Kasubsi Kegiatan Kerja Lapas Kelas IIB Pati, Iswanto menyatakan produk olahan yang dibuat Napi mampu bersaing dengan hasil olahan masyarakat yang di jual di pasaran. Ia menjamin produk tersebut tetap terjaga kualitas hingga kebersihannya.

“Tenang saja, meskipun ini warga binaan yang membuat, kami tetap menjaga kebersihan dan produk kami siap bersaing dengan produk di pasaran,” kata Iswanto melalui keterangan tertulis yang diterima Kamis (3/3/2022).

Ia menjelaskan, Napi sebelumnya mengikuti pelatihan Tata Boga dari LPK Kartini yang notabenenya milik SMK N 3 Pati. Dari pelatihan Tata Boga ini, Napi diajari membuat bermacam-macam kue, di antaranya Stik, Pastel hingga kue Nastar.
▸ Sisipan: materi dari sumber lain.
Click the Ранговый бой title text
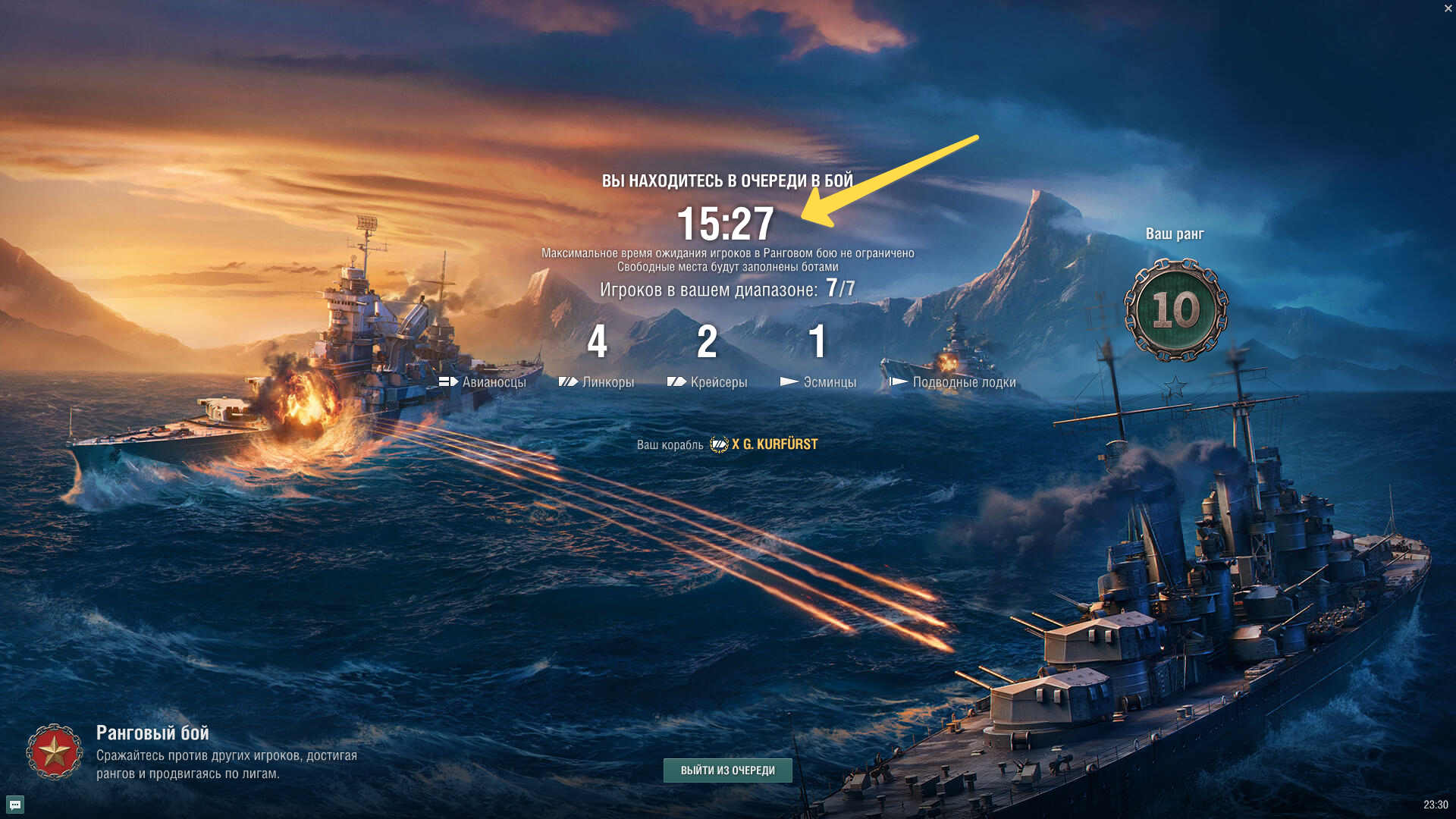Screen dimensions: 1456x819 tap(152, 733)
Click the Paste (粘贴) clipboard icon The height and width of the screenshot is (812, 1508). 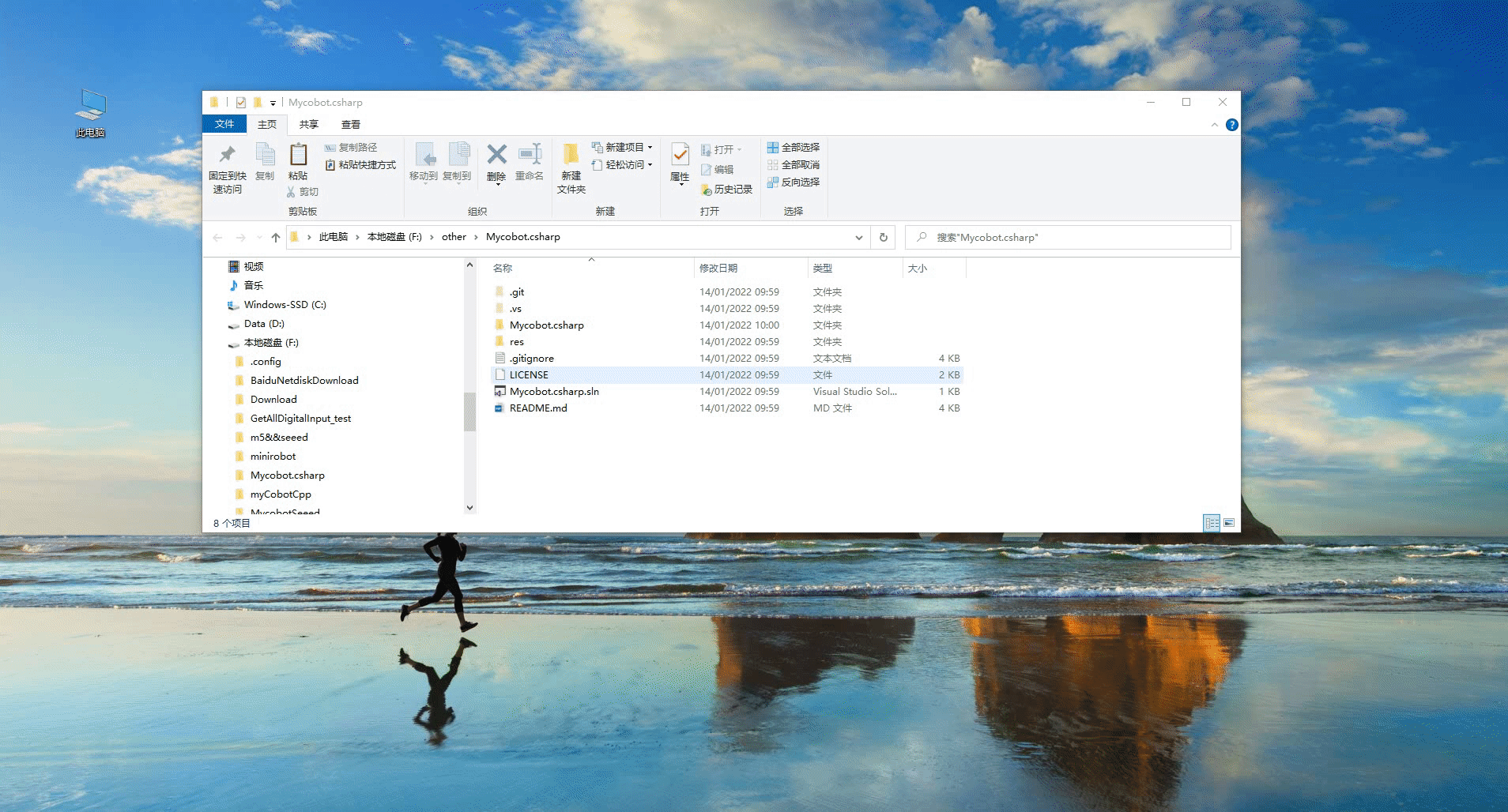point(298,162)
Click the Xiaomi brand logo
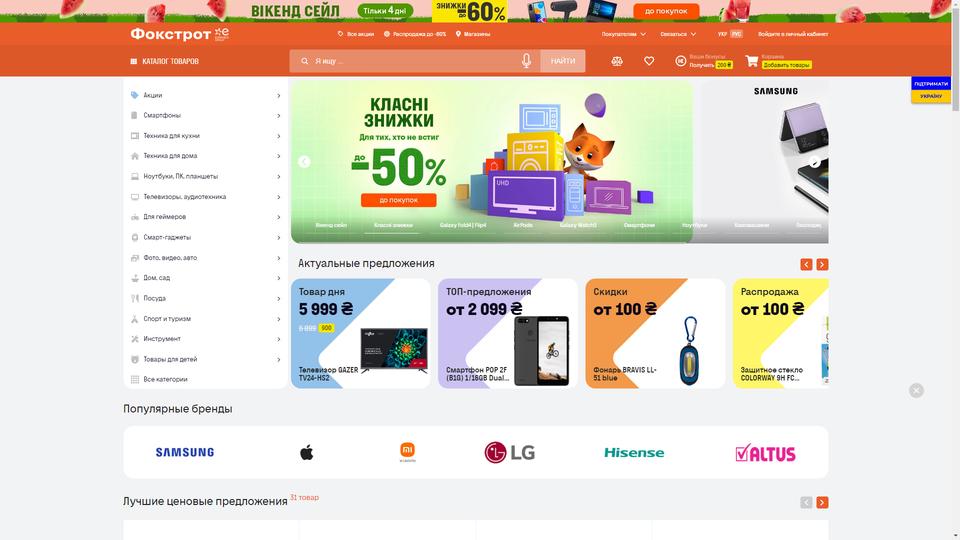The image size is (960, 540). pyautogui.click(x=407, y=452)
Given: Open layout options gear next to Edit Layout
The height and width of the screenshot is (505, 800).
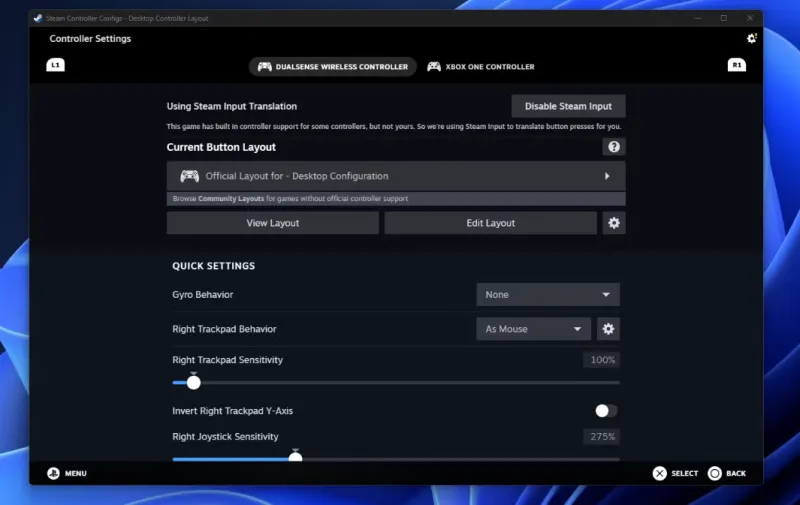Looking at the screenshot, I should click(x=614, y=223).
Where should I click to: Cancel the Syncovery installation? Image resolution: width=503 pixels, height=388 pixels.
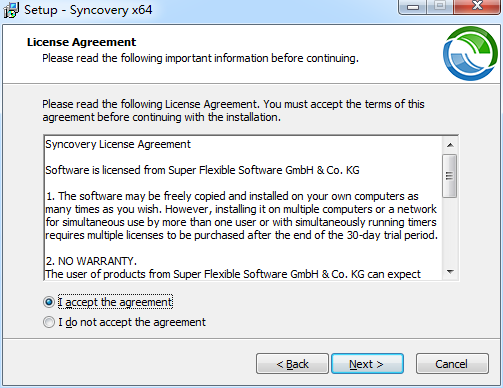pyautogui.click(x=452, y=364)
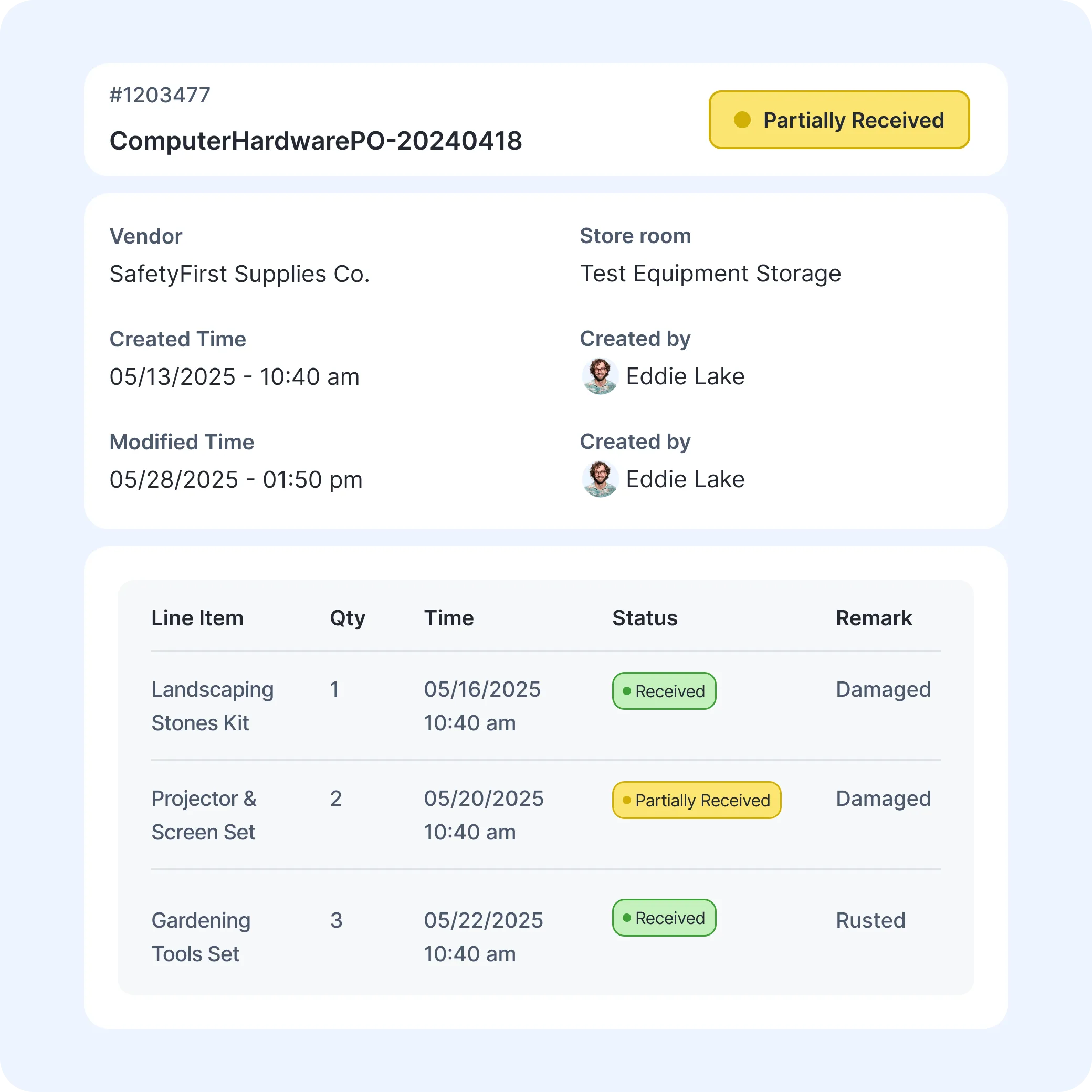Click the yellow dot on Projector status badge
This screenshot has width=1092, height=1092.
[627, 800]
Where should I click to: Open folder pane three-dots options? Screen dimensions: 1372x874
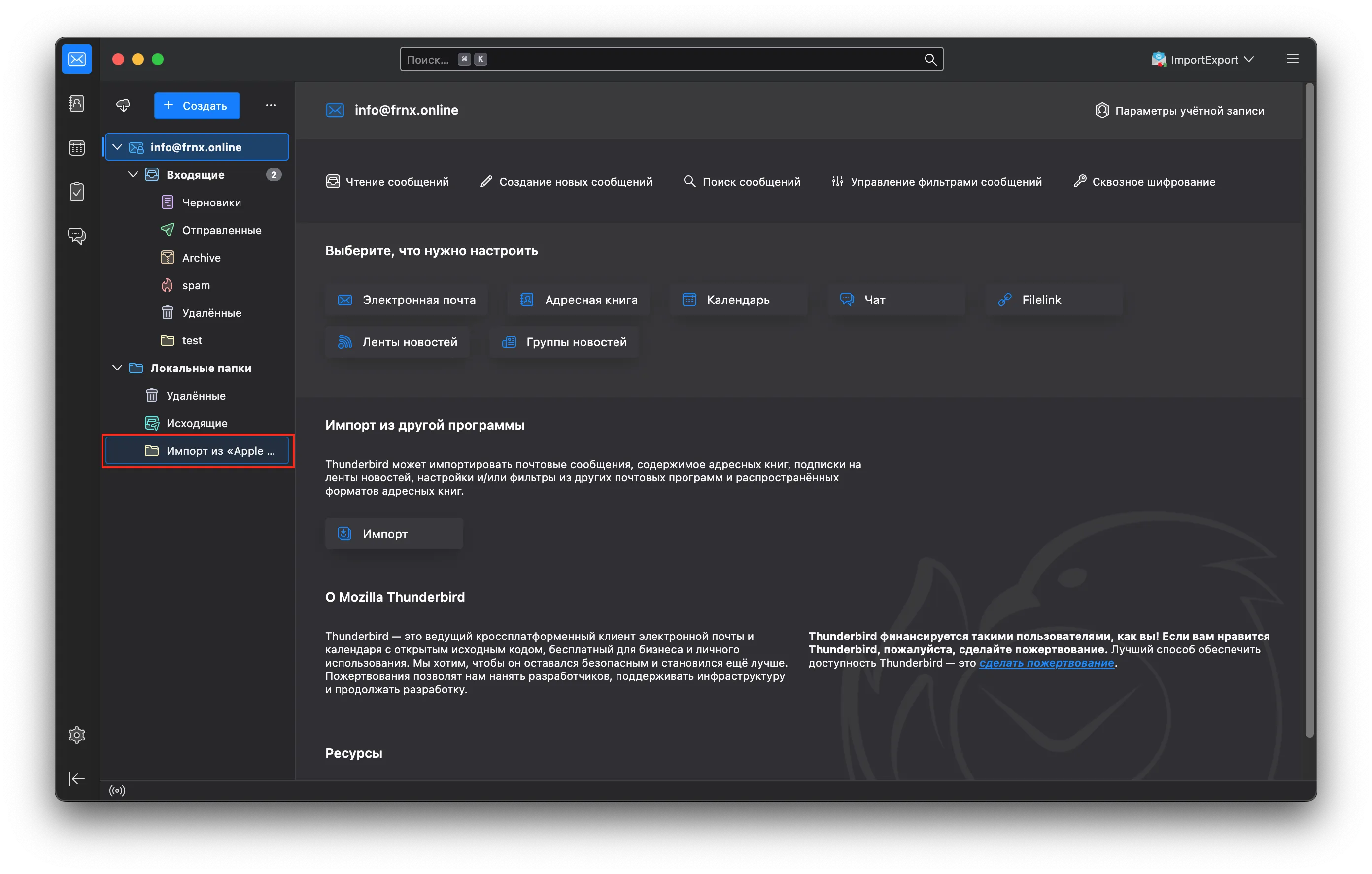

Pelatihan Tata Boga bagi Napi Kelas IIB Pati itu diikuti oleh 20 peserta yang dilaksanakan pada 16 s/d 24 Februari. Mereka dipandu oleh instruktur atau pengajar yang ahli di bidangnya. Para Napi menunjukkan keseriusannya meski pelatihan usai, namun ilmu yang diperoleh itu tetap dipraktekkan.

Bahkan, menurutnya para Napi saat ini mampu memproduksi bahan baku pembuatan kue tak kurang dari 6 kilogram sehari. Dari bahan tersebut, mereka membuat produk stik dengan dua rasa.

“Meski produksi yang dibuat belum lama, namun para warga binaan ini mampu menghabiskan bahan baku 5 sampai 6 kg sehari, dan hasil produksi stik yang dibuat terdiri 2 rasa, rasa balado dan rasa original,” jelasnya.

Iswanto menambahkan, produk Napi sudah banyak pesanan dari luar yang akan dijual di pasaran. Sehingga diharapkan ketika warga binaan ini nanti bebas, mempunyai kemandirian untuk mengembangkan hasil karya dan produksinya di luar.

“Ketika para warga binaan nanti setelah bebas mempunyai kemandirian dan bisa mengembangkan hasil produksinya di pasaran,” harap Iswanto.